DATA START

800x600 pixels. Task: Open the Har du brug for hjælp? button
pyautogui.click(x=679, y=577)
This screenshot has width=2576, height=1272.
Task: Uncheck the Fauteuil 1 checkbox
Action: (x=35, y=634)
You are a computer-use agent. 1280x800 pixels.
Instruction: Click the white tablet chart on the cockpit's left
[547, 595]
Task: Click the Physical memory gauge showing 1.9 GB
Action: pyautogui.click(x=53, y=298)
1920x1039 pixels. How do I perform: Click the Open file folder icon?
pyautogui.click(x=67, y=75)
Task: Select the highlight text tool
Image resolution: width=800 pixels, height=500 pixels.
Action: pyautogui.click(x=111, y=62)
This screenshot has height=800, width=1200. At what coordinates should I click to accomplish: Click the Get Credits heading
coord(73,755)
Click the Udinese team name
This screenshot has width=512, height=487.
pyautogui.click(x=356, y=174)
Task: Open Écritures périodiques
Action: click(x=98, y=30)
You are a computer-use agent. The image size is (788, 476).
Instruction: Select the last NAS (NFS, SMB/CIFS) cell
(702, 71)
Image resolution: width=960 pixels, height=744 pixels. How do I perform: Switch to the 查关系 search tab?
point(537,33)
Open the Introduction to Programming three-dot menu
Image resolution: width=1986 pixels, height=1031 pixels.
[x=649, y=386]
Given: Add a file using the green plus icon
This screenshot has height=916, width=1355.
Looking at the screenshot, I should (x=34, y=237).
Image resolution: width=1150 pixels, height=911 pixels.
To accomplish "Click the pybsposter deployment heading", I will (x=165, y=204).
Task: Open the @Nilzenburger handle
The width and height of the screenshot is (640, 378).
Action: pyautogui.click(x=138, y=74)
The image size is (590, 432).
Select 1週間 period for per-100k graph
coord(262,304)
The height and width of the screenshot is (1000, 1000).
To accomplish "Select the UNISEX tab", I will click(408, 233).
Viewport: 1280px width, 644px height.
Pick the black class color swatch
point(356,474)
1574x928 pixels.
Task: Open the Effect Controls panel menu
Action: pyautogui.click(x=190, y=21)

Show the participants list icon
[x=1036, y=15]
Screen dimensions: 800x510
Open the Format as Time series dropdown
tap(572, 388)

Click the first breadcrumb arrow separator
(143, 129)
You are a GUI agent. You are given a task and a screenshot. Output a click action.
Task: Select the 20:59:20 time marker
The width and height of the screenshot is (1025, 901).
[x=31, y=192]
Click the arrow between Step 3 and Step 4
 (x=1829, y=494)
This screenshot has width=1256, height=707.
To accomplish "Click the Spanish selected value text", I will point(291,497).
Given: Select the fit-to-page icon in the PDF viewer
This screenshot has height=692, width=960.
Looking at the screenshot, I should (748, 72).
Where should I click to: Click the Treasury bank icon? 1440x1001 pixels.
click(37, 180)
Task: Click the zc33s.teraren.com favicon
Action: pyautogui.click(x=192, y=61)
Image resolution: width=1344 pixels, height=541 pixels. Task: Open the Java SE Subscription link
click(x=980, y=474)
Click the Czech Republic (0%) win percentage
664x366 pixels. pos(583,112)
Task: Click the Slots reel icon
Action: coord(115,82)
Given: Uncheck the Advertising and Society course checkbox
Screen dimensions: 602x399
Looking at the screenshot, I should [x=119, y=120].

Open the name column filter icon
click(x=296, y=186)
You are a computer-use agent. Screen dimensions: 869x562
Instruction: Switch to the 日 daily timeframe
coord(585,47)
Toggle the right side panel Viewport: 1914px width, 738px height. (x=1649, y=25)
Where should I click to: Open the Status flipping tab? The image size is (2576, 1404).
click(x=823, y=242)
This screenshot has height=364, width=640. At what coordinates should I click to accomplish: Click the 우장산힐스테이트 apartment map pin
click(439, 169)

DATA END

> _WORK ORDER_
List all lines from the entries that include the word "text".

> _ANSWER_
Task: Select the highlight text tool
To accomplish "Click the Spanish selected value text", I will point(291,497).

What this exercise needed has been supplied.